Ayrıca toplamda yapılan 28 ortanın 17’sinin bekler yani Gökhan ve Caner tarafından yapılması da Babel ve Lens’in içeriye kat ederek beklere alan açtığının bir göstergesi.
GÖKHAN&LENS İKİLİSİ VE HALF-SPACE
Gökhan Gönül’ün eleştirilen performansını, önünde oynayan Quaresma’nın çizgiyi terk etmeyen ve savunma anlayışı sınırlı olan bir oyuncu olmasına bağlıyordum. Nitekim dün Lens’le birlikte Gökhan da sahanın önemli isimlerindendi. Lens; Gökhan’ı da oyuna dahil etti. Çizgiye hapsolmadı, rakip stoper ve bek arasına koşular yaptı, ceza sahasında aktifti.
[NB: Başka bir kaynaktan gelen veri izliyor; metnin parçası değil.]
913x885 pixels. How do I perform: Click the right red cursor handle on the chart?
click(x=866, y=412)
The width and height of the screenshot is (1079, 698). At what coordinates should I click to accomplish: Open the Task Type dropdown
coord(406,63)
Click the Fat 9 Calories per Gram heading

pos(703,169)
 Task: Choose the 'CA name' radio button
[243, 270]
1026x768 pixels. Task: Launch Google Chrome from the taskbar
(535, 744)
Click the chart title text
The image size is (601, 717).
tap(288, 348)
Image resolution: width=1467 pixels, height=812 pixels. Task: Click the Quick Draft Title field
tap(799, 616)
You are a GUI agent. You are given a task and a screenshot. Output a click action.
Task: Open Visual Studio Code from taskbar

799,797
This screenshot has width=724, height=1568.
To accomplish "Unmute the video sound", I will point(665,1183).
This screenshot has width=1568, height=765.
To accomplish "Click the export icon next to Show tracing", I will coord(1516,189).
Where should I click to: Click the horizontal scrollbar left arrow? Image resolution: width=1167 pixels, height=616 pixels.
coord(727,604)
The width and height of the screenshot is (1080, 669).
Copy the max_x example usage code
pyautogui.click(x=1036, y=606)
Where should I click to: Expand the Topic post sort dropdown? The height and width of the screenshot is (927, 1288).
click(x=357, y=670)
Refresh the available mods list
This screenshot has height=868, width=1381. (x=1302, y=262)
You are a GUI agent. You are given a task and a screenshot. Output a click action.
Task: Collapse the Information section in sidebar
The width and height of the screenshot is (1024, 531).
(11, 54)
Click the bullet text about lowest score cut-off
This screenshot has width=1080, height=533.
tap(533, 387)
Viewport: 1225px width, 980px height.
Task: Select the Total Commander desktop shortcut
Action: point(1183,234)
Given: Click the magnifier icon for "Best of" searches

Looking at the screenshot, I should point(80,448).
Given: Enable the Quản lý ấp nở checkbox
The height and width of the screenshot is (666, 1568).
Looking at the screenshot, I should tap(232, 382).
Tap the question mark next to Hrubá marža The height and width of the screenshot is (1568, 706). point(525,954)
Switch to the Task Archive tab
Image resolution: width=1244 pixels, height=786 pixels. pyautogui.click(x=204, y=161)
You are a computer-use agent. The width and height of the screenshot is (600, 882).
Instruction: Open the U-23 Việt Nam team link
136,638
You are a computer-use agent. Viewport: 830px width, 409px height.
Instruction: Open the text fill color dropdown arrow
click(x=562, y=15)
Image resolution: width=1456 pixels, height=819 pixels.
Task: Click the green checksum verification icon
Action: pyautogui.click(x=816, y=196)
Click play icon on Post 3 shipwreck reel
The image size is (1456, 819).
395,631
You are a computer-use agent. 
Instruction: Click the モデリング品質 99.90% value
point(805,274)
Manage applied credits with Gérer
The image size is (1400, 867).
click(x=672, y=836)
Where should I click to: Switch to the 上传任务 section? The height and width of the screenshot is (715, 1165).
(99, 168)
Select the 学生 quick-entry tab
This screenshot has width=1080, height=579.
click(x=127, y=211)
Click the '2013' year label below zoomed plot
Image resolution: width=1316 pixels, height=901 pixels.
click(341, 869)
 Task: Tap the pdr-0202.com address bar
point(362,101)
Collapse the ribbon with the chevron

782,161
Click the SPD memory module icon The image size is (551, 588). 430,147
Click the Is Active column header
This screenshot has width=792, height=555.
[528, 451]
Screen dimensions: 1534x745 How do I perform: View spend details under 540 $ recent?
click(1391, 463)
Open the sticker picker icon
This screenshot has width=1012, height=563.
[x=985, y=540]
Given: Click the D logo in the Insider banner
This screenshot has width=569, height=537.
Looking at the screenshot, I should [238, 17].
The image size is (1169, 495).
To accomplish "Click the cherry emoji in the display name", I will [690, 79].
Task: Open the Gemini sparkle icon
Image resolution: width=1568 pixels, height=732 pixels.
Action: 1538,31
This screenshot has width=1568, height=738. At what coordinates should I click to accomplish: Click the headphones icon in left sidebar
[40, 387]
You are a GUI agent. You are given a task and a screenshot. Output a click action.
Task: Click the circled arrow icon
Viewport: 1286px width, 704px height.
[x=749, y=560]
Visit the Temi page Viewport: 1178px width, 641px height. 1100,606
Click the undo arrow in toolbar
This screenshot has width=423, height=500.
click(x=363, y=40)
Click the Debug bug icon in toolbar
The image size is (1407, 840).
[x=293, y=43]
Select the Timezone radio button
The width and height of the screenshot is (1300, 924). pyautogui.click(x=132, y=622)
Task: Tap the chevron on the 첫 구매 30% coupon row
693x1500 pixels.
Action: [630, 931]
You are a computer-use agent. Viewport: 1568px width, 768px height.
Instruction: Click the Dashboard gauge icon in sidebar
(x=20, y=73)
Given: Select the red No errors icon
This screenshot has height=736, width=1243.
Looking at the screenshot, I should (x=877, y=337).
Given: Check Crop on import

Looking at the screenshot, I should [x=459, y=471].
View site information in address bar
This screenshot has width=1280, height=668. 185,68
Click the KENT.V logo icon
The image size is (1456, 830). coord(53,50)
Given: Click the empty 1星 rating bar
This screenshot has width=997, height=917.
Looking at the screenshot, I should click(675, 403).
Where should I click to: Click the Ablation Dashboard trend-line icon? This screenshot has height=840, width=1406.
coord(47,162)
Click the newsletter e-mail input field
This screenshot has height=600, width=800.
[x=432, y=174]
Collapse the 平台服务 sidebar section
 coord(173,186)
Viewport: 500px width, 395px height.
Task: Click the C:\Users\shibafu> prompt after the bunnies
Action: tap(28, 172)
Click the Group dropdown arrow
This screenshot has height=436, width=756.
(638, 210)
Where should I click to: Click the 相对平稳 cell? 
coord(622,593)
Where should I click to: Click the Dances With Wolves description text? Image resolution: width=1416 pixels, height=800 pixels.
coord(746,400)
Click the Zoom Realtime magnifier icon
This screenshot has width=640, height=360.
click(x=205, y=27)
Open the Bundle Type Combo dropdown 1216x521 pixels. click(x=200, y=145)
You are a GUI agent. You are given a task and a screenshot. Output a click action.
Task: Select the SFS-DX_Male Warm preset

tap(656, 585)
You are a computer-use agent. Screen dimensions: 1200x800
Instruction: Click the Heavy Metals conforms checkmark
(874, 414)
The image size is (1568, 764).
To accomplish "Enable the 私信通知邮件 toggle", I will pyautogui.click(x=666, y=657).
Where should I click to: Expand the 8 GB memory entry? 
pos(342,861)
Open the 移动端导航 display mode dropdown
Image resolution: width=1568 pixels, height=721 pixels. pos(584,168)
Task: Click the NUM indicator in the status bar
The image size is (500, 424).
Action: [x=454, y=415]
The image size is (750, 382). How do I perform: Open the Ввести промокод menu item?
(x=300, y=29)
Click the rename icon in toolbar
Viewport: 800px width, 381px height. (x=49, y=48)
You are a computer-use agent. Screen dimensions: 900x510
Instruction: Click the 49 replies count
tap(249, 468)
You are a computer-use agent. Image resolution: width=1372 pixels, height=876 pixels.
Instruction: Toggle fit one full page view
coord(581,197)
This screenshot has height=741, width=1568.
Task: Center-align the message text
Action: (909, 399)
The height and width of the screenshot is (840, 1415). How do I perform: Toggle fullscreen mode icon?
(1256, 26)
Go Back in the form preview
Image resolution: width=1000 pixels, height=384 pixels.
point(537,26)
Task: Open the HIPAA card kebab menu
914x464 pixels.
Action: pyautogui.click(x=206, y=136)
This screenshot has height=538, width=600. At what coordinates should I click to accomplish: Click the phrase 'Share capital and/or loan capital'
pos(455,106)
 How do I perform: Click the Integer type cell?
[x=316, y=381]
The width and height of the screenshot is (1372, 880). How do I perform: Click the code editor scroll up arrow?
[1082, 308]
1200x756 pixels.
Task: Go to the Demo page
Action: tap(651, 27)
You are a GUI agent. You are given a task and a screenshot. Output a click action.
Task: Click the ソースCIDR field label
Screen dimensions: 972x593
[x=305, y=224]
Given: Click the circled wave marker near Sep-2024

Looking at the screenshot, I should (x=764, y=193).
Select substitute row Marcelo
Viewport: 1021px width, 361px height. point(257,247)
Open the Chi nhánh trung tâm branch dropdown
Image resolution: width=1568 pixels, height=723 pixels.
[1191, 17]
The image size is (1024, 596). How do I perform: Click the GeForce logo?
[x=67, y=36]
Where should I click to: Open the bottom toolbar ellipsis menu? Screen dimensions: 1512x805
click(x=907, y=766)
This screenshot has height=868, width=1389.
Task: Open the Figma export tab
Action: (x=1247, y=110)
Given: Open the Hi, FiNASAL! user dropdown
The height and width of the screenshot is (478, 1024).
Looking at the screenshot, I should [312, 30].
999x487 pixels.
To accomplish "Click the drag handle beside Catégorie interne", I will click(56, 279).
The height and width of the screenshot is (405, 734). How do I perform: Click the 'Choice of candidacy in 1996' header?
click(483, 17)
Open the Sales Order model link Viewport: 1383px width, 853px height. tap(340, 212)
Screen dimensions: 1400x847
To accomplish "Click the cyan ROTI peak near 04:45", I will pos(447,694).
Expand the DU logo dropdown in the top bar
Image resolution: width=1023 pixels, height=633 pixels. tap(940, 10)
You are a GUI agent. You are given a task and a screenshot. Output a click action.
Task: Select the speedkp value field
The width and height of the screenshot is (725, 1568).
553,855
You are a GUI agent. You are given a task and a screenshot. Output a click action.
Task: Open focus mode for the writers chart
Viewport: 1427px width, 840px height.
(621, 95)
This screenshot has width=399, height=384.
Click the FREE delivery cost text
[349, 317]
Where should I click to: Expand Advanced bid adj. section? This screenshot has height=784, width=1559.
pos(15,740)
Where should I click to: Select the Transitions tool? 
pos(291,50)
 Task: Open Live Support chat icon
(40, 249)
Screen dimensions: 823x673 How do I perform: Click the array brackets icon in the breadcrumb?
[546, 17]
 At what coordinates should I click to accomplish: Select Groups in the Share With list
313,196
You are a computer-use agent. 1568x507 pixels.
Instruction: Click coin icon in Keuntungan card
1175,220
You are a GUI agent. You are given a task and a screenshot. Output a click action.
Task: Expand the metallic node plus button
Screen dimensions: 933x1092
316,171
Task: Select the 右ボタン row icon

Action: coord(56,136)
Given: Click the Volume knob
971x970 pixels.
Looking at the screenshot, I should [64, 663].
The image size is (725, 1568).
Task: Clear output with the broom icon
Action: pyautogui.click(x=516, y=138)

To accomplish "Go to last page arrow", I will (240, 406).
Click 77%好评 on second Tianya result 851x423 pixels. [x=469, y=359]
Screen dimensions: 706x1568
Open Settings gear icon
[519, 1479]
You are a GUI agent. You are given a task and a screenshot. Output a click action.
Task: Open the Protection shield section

Gökhan-Lens ikilisi half-space olarak tabir ettiğimiz altın bölgeyi de bu sayede işlemeyi başardı. O pozisyonlara kısaca göz atalım.
Beşiktaş’ın ikinci golünün habercisi olan pozisyona bakalım.
Gökhan Gönül bek ve stoper arasındaki boşluğa sızmış durumda, Lens onu görüyor ve pasını atıyor.
Gökhan da ceza sahasında kale önüne koşu yapmış Larin’e yerden ortalıyor ancak Larin topu ağlarla buluşturamıyor.
Beşiktaş’ın Babel’le bulduğu ikinci golde de benzer bir pozisyon var.
Lens, Gökhan’a oynadıktan sonra half-space bölgesine hareketleniyor. Gözle görülür bir boşluk ve ceza sahasında aktif bir Beşiktaşlı var.
Lens tıpkı önceki pozisyonda Gökhan’ın yaptığı gibi kale önüne hareketlenen Babel’le topu buluşturuyor ve Babel de topu ağlarla buluşturuyor. Gökhan-Lens ikilisinin iş birliğiyle işlenen altın bölgede Beşiktaş bir gol çıkarmış oluyor.
PEPE’NİN GEÇİŞE KATKISI VE MEDEL’İN İŞLEVİ
Ortalama pozisyon grafiğinde Pepe’nin bir stopere göre önde, Medel’in ise neredeyse iki stoperin arasında olduğunu görmüştük. Medel bu kadar geride konumlanmasına rağmen maç boyunca Pepe’nin hücuma geçişlerde sorumluluk alıp topla öne çıkmasına şahit olduk. Bunda Pepe’nin savunmada Medel’e güvenmesinin de payı büyüktü tabii ancak genel itibariyle Pepe’nin topla bu kadar öne çıkması orta sahadaki kurguda bazı sıkıntılar olduğunun göstergesi. Kafa yorulması gereken bazı durumlar ve sorulması gereken bazı sorular söz konusu. Bunu da pas kombinasyonlarına bakarak yapacağız.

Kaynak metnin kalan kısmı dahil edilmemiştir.